今回の状態が「通常使用を超える汚損」に該当するか確認するため、以下をご提供いただけますでしょうか。
① 便器の現状写真(汚損箇所のアップ)
② 交換が必要な理由(破損・老朽化の具体的な箇所)
③ 交換ではなく、クリーニング・研磨での対応可否

ご確認のほど、よろしくお願いいたします。


このメールのポイントは3つです。

  1. 感情的にならず、根拠(ガイドライン)を示す
  2. 「疑問がある」ではなく「確認させてください」という柔らかい表現
  3. 「交換しないでほしい」ではなく「代替手段の可否を聞く」形にする

口頭での交渉トークスクリプト

「今回の見積もりを確認していまして、洗面台の全体交換(8万円)について教えていただきたいんですが。
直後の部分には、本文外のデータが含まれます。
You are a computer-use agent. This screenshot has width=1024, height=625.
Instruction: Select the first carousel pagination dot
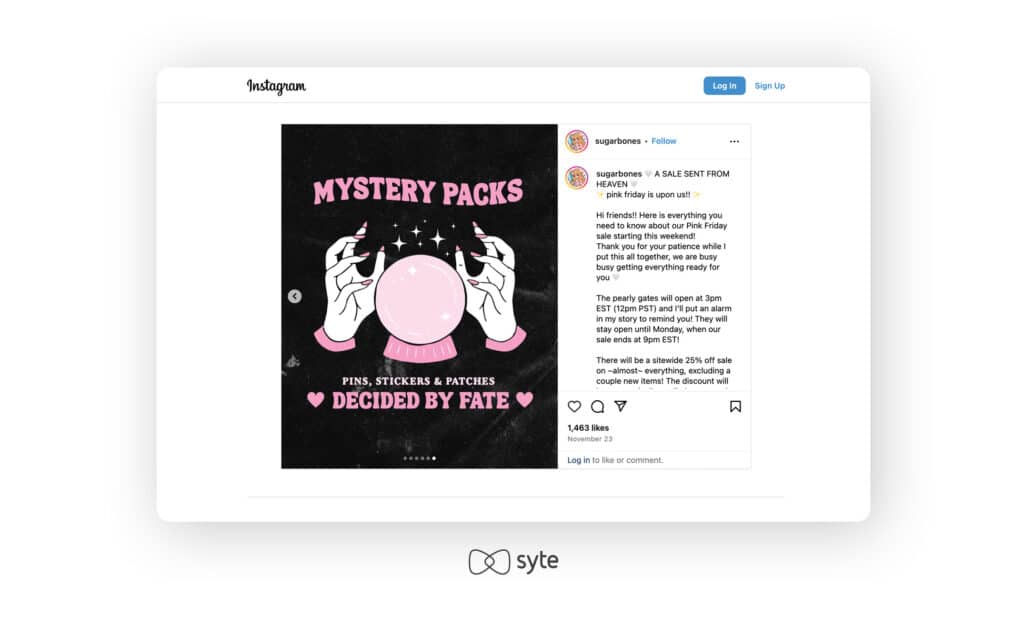click(405, 458)
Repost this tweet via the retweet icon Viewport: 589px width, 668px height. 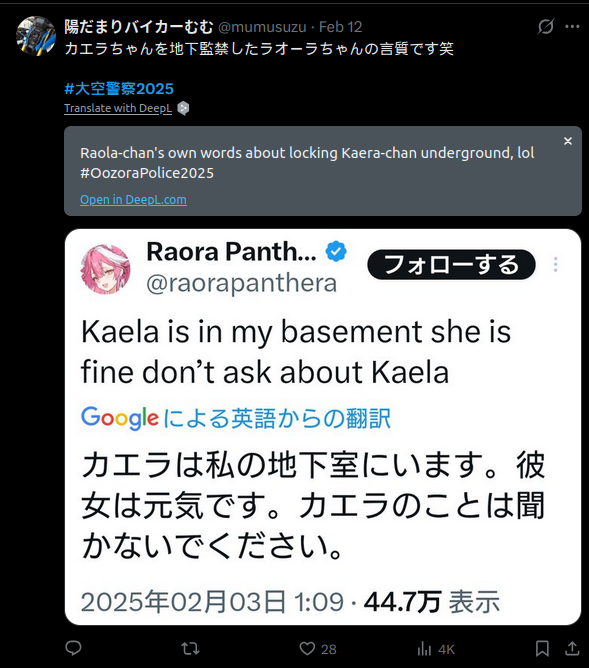tap(190, 649)
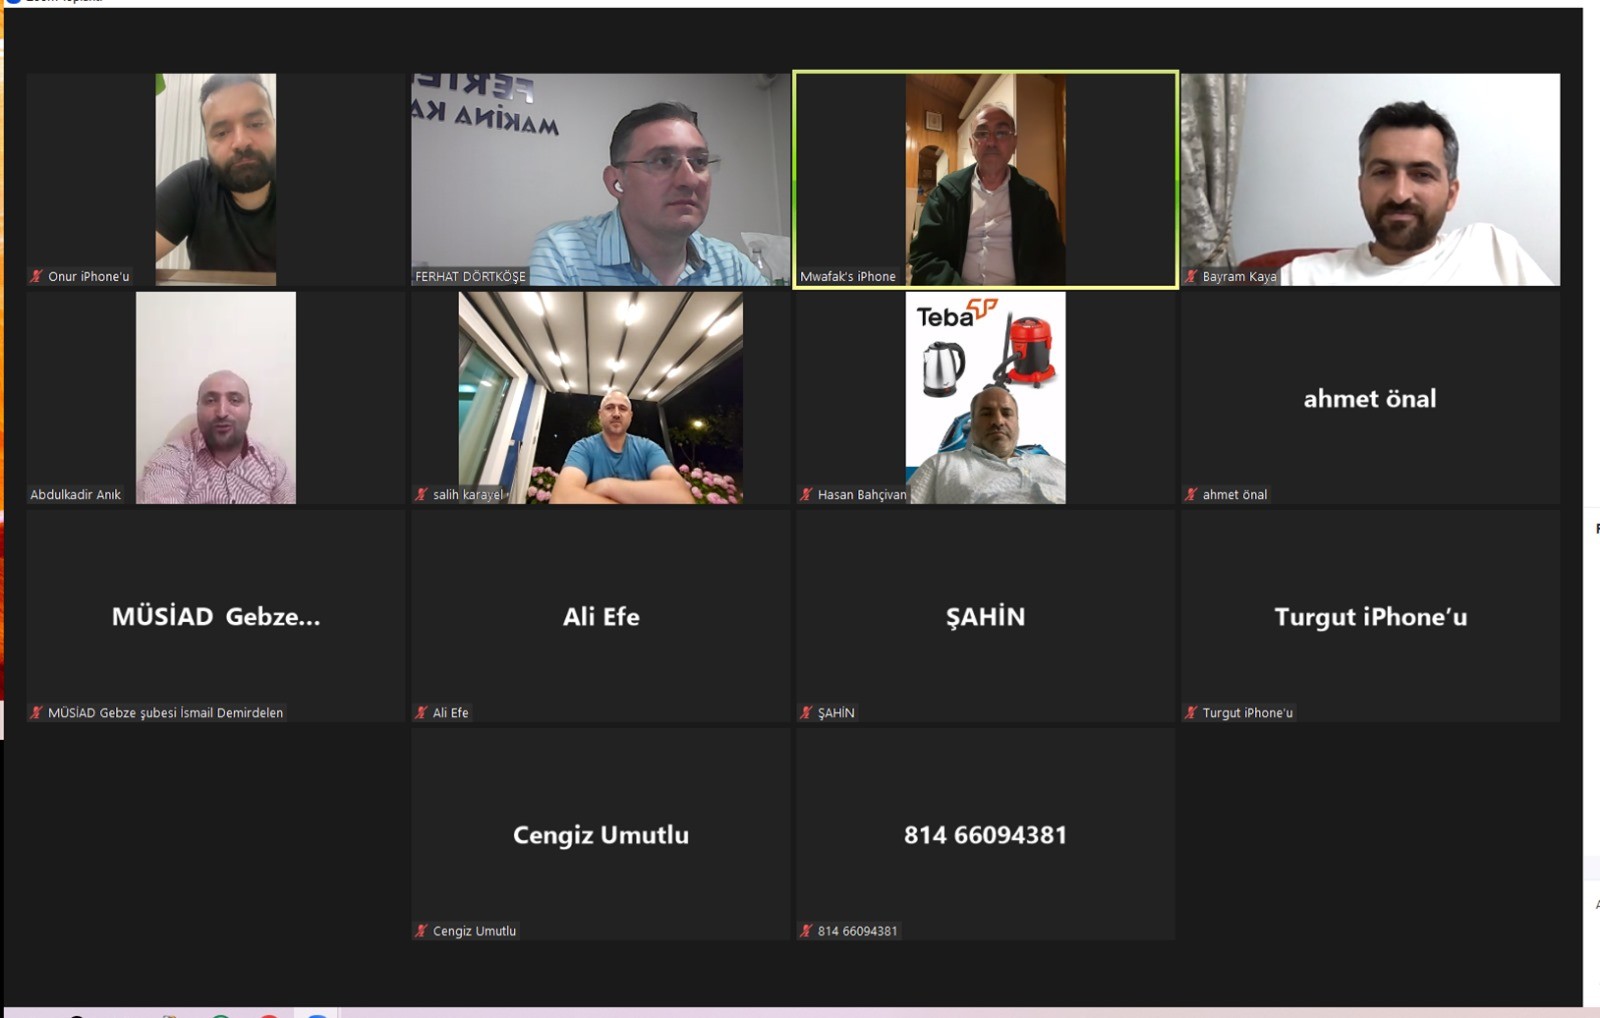
Task: Click the Cengiz Umutlu name tile
Action: (600, 834)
鏡のくもりとボウルの水垢は見受けられるんですが、本体の寿命や破損という観点でどのような状態でしょうか?部分的な修復では対応できないか、一度ご検討いただけますか?」


費用を下げるための実践テクニック

交渉と並行して、オーナー自らできるコスト削減策も積極的に活用しましょう。

① 相見積もりで「相場の根拠」をつくる

管理会社の見積もりとは別に、独立系の施工業者2〜3社から見積もりを取得しましょう。差額が20〜30%あれば、それだけで交渉の根拠になります。

「複数社から見積もりを取りまして、洗面台交換は5.5万円という提示もいただきました。御社の8万円との差額について、品質面で違いがあるのかご説明いただけますか?」

② 分離発注で「見える化」する

「水回り一式」をまとめて発注させると、内訳が分からなくなります。

「便器クリーニング・床シート張替え・鏡交換を別々の工程として、それぞれ見積もりをお願いできますか?合理性を判断したいと思いまして」

③ 軽微な修繕は自分でやる

水垢除去: 市販の酸性クリーナー(400〜800円)で自力施工が可能。便器・洗面台のほとんどの水垢はこれで対応できます。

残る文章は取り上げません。